** START Extracted material **

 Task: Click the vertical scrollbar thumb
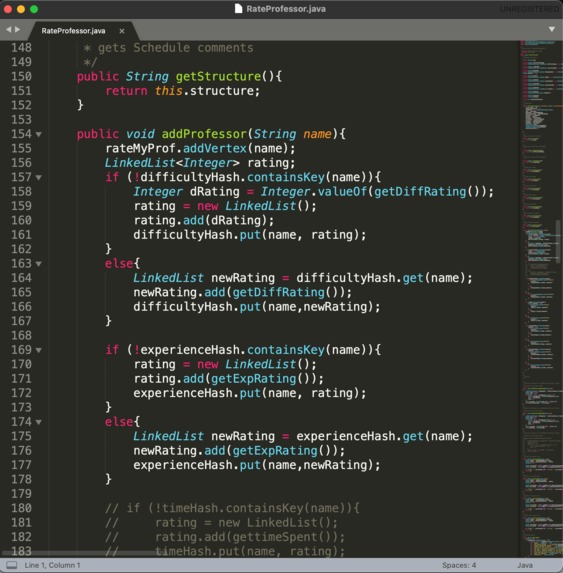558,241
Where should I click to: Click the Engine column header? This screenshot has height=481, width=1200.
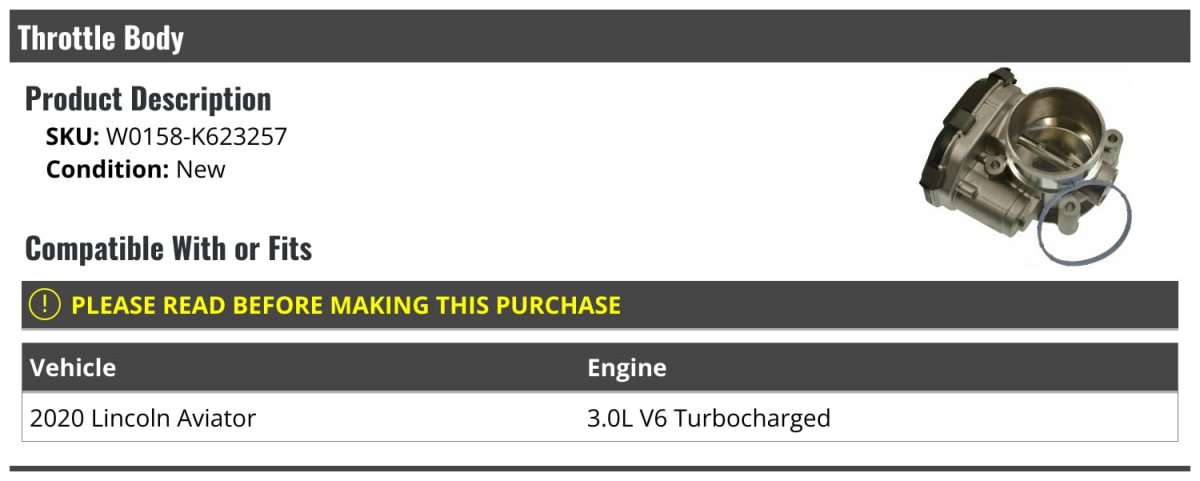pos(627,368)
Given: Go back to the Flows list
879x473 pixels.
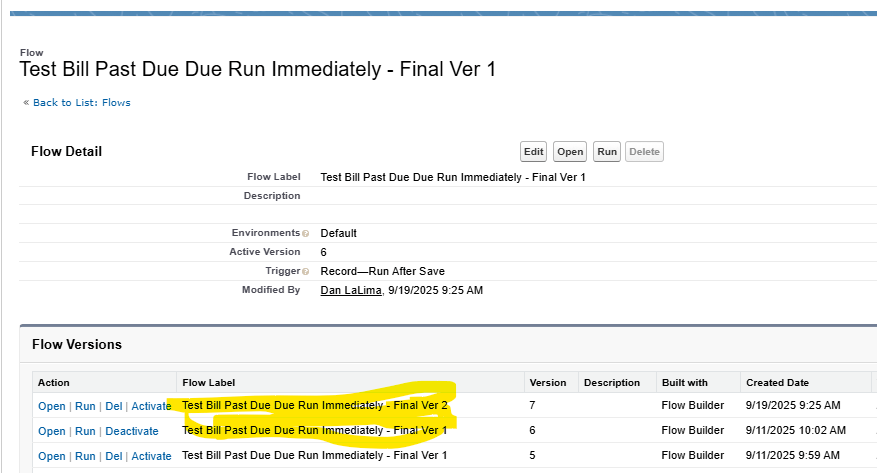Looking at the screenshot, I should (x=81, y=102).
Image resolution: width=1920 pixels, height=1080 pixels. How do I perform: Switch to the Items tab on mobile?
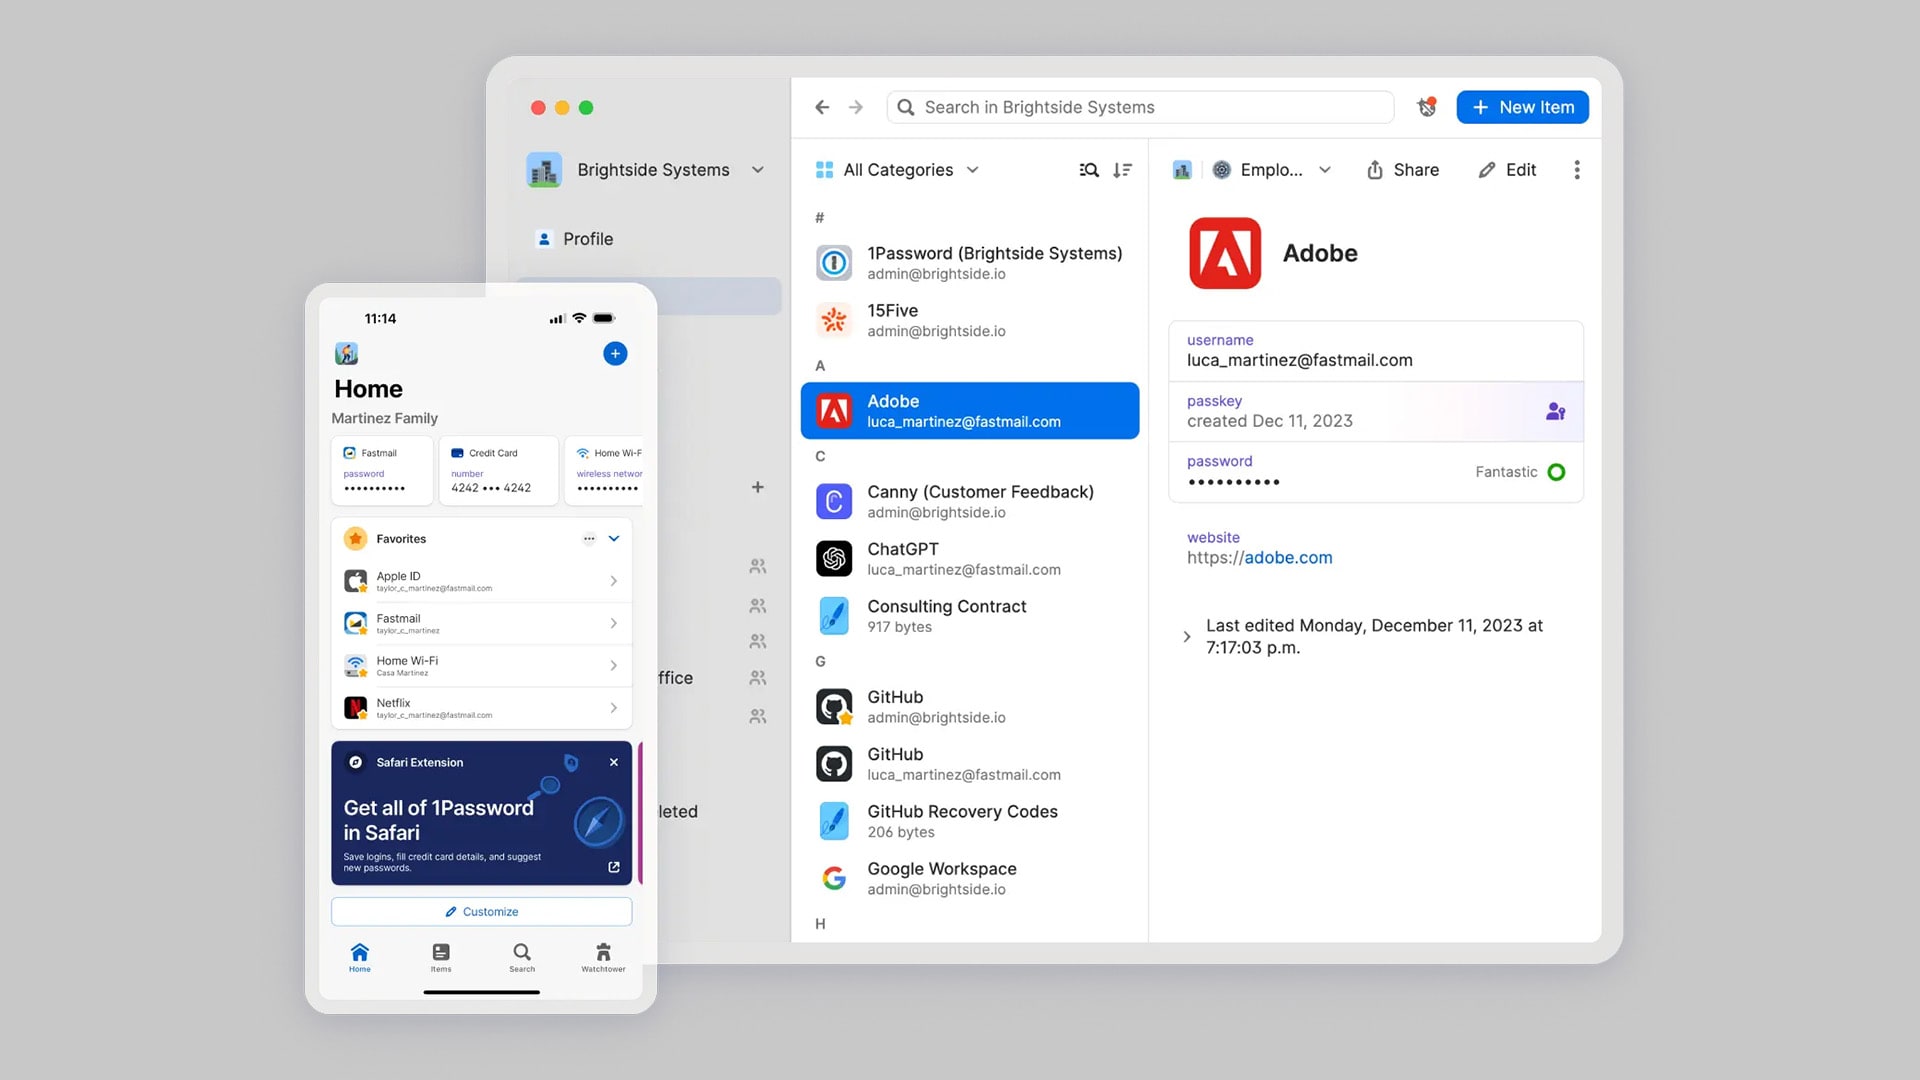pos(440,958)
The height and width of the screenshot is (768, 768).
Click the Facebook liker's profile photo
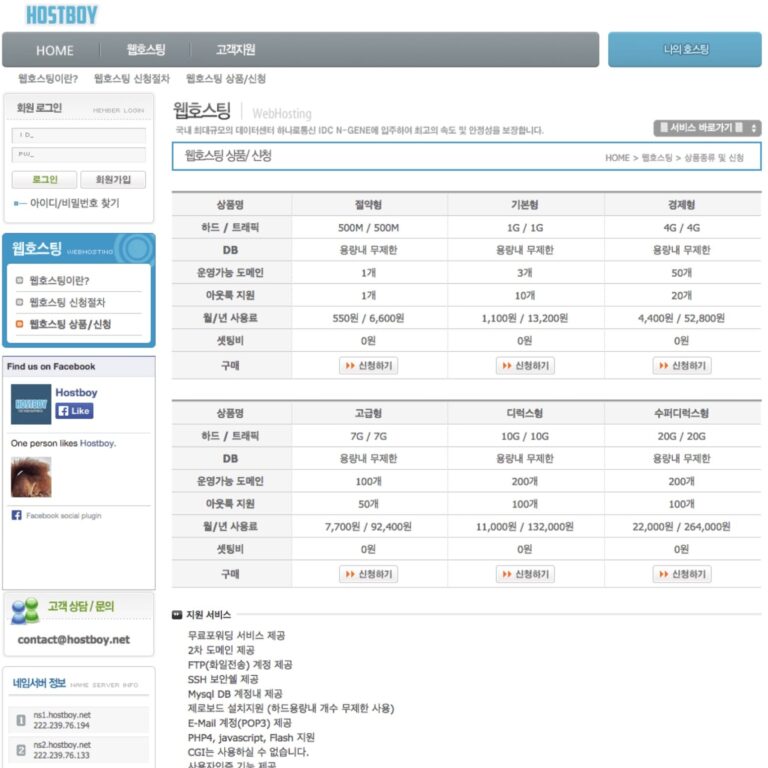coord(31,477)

** END Extracted material **
** START Extracted material **

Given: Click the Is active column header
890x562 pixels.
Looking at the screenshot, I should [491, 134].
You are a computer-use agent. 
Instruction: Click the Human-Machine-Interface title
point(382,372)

** END Extracted material **

_Task statement:_
Edit the part of the records that opens with the line containing "Given: Go back to the Flows list" and closes with the line containing "pos(440,958)", replacing "Items" with "Orders" and changing nothing else. Give only those lines, without the pictures.

_Answer in full:_
Given: Go back to the Flows list
879x473 pixels.
Looking at the screenshot, I should (x=81, y=102).
Image resolution: width=1920 pixels, height=1080 pixels. How do I perform: Switch to the Orders tab on mobile?
pos(440,958)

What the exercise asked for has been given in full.